* _GIVEN TEXT_:
---+---

Colorado Politics

Judicial Discipline Commission says Supreme Court lied, misled, misinformed public during probe

On July 29, 2011, the chief justice of Colorado’s Supreme Court quietly met in a Denver parking garage with the executive director of the state’s Commission on Judicial Discipline to discuss the latter’s press for information in its inquiry into misconduct allegations tied to an alleged contract-for-silence scheme at the Judicial Department.

During the rendezvous, Chief Justice Brian Boatright told the commission’s then-Executive Director William Campbell that he wanted the discipline panel “to have all the info (it was) seeking” in its investigation, but that Boatright “doesn’t want to give it easily.”

That rendezvous was detailed in a filing the commission made early Monday with a state legislative committee exploring changes to the state’s method of disciplining judges.  

The reason, according to the filing, was so that Boatright would have “a credible way to decline providing it” to others digging into a judiciary scandal that’s rocked the state for three years.

---+---

* _Recorded data_:
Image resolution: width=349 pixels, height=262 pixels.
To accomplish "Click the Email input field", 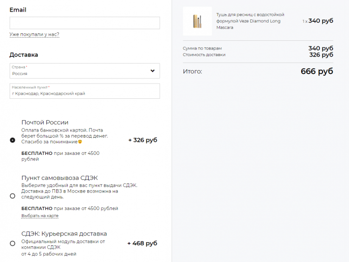I will point(84,23).
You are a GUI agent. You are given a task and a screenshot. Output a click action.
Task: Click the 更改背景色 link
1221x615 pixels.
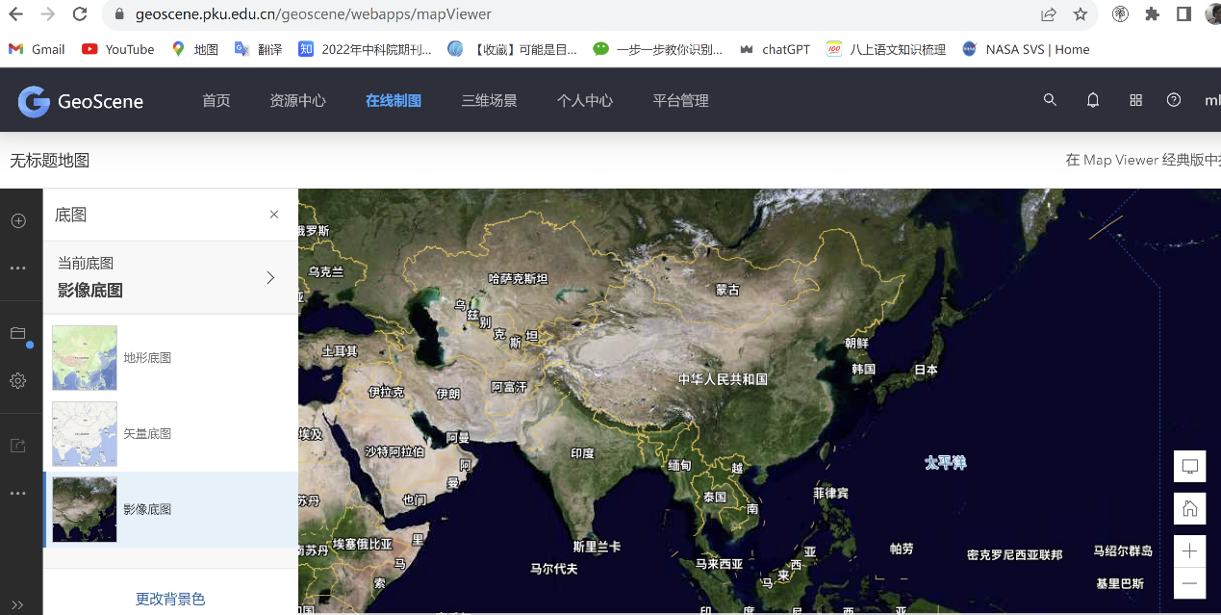pos(170,599)
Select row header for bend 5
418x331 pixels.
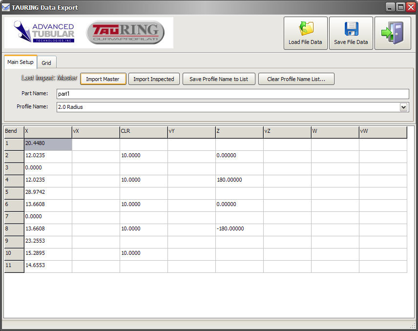coord(14,192)
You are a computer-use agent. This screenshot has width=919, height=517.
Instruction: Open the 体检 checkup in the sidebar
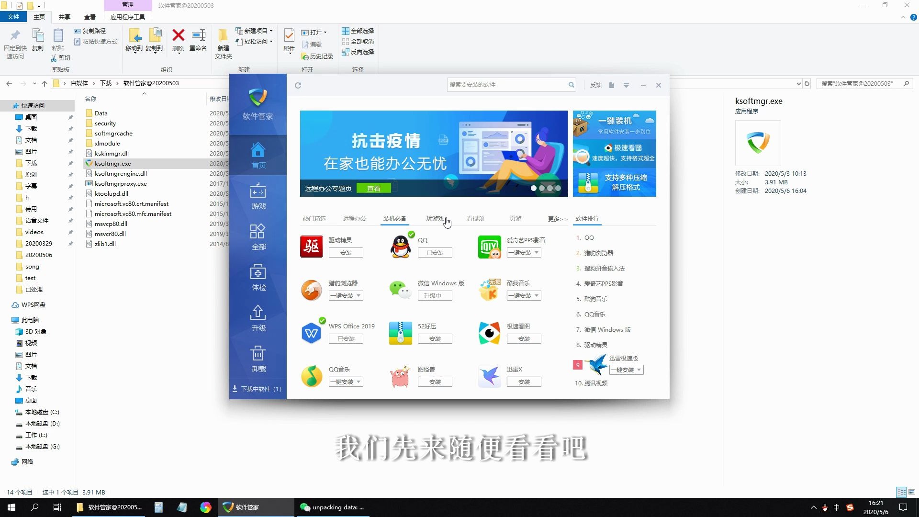(x=258, y=278)
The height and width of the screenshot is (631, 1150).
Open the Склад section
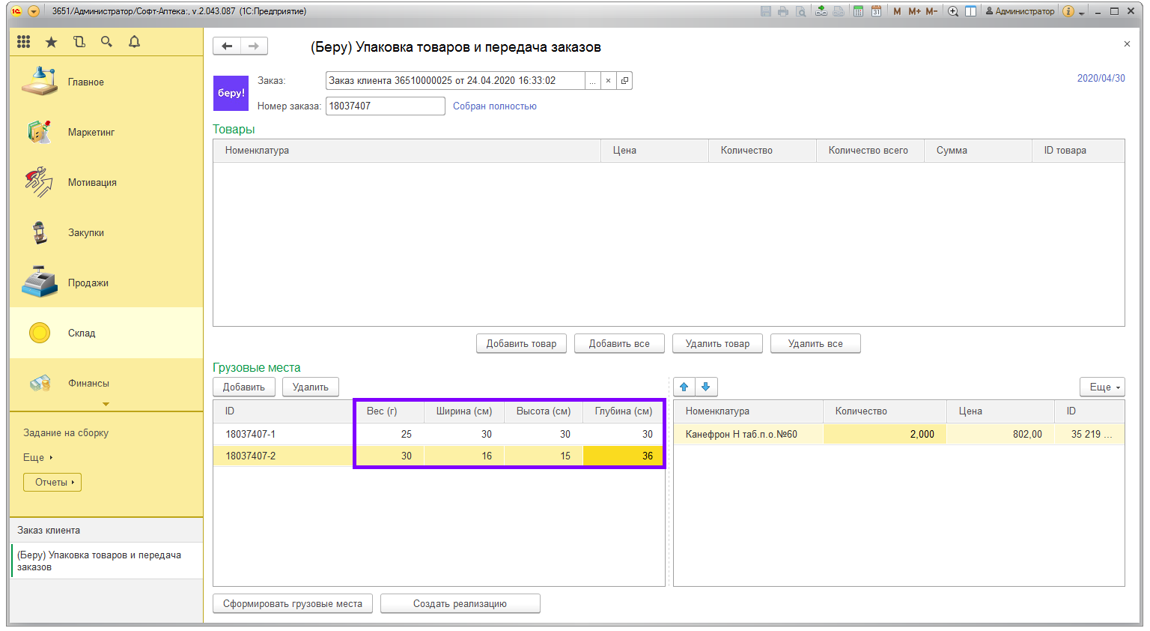[82, 333]
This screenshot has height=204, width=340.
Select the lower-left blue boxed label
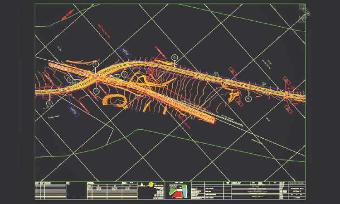(73, 111)
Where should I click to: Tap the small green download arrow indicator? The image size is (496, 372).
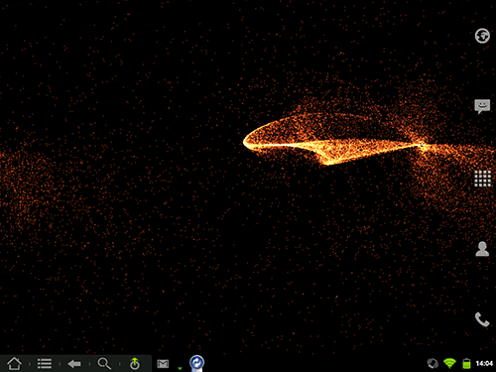pyautogui.click(x=180, y=368)
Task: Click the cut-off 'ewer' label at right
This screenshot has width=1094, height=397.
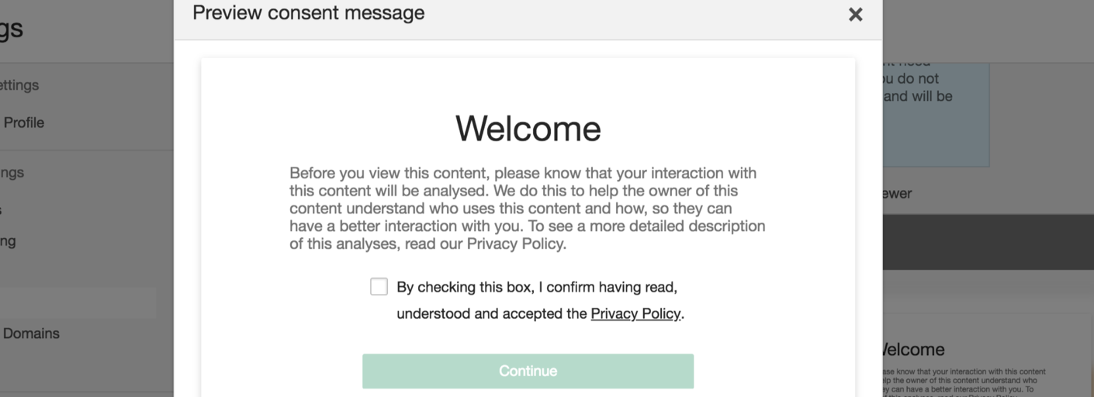Action: tap(897, 194)
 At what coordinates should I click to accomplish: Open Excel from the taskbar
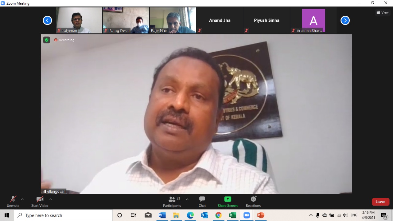(x=232, y=215)
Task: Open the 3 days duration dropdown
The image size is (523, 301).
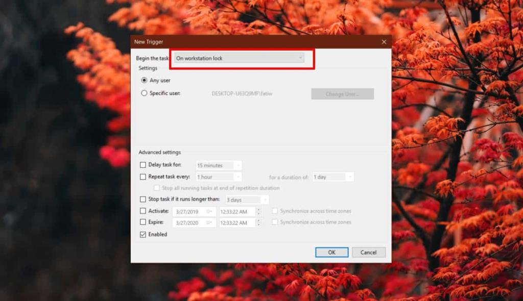Action: point(265,199)
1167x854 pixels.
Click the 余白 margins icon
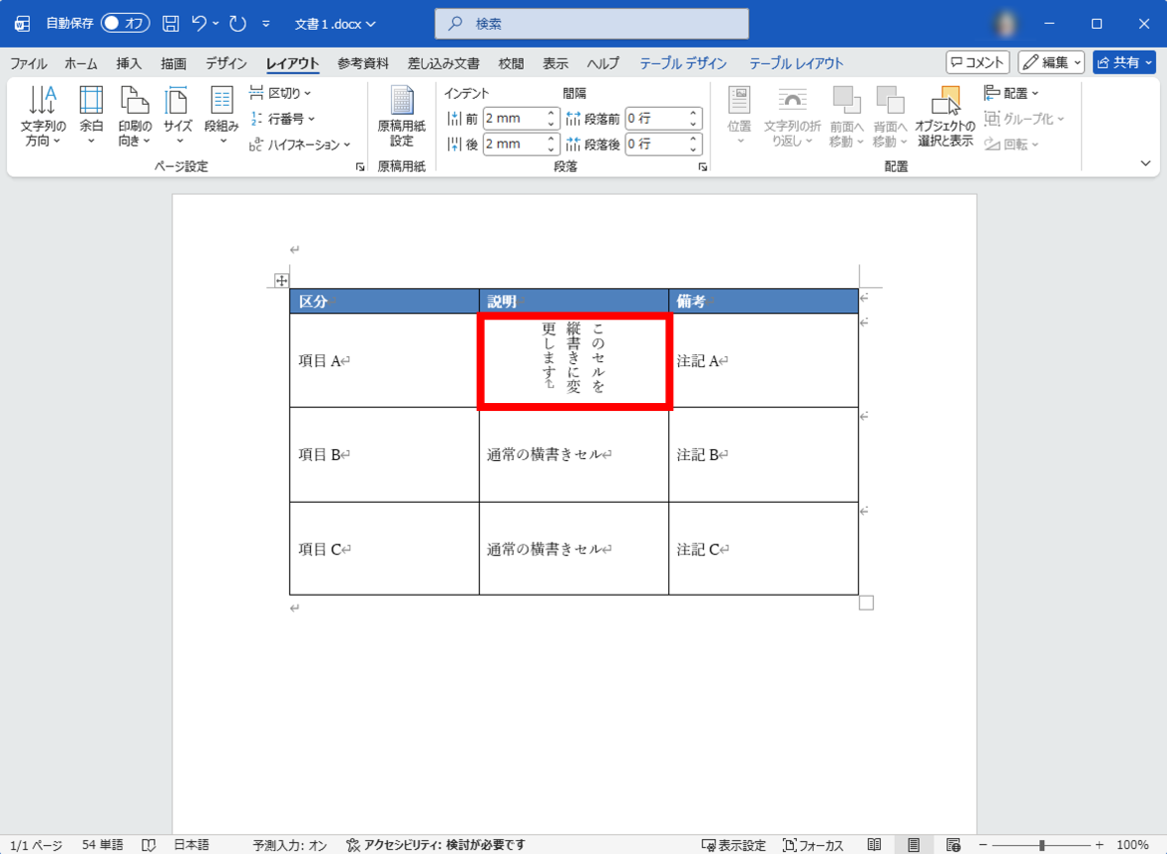[91, 116]
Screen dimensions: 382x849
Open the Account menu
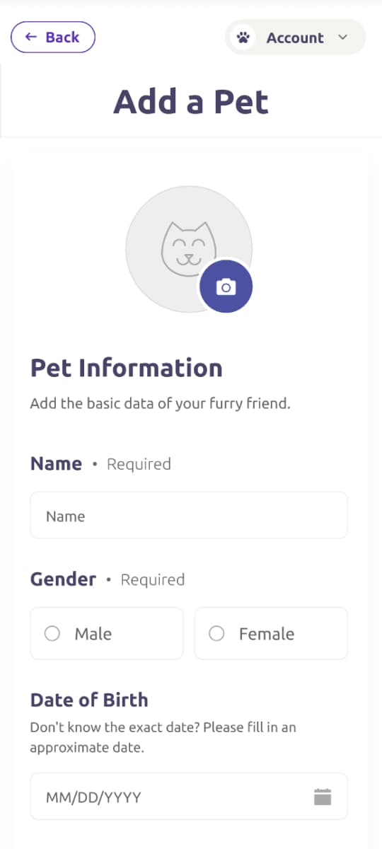[x=295, y=37]
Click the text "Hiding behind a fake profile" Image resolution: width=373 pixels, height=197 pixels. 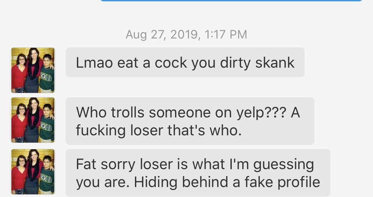(227, 182)

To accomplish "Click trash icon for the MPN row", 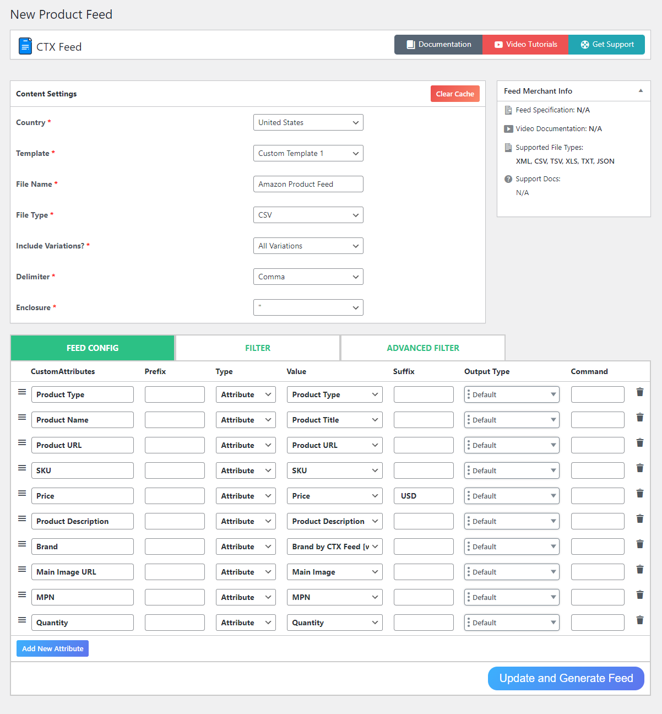I will pyautogui.click(x=640, y=594).
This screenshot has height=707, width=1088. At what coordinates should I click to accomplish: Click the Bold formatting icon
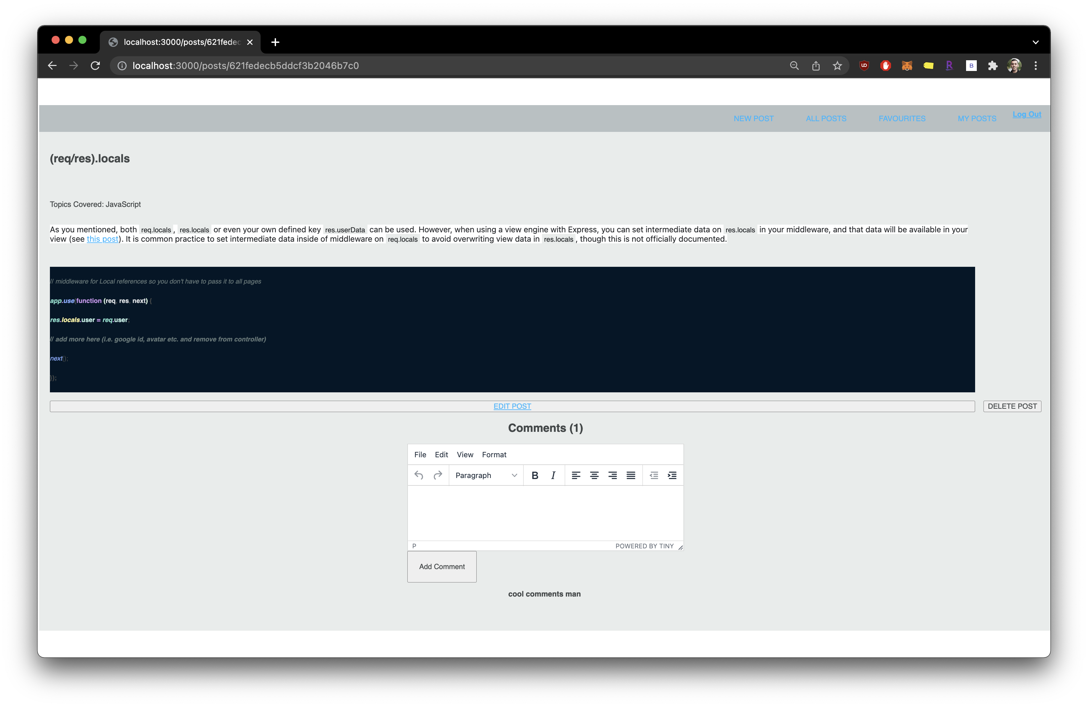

---+---

* _WRITTEN TASKS_:
1. Name each government body mentioned in the judicial discipline article, listing each one only once.
2. Turn the paragraph of the judicial discipline article that opens with "During the rendezvous" into a short bulleted list that keeps its main facts.
3. Please set down the judicial discipline article's text exactly, from "On July 29, 2011, the" up to and including "the Judicial Department.".

* _RESULTS IN ORDER_:
1.
- Colorado's Supreme Court
- The state's Commission on Judicial Discipline
- The Judicial Department
- A state legislative committee exploring changes to the state's method of disciplining judges

2.
- Chief Justice Brian Boatright spoke during the meeting with William Campbell, then the commission's executive director.
- Boatright said he wanted the discipline panel to have all the information it was seeking in its investigation.
- He also said he did not want to give it easily.

3.
On July 29, 2011, the chief justice of Colorado’s Supreme Court quietly met in a Denver parking garage with the executive director of the state’s Commission on Judicial Discipline to discuss the latter’s press for information in its inquiry into misconduct allegations tied to an alleged contract-for-silence scheme at the Judicial Department.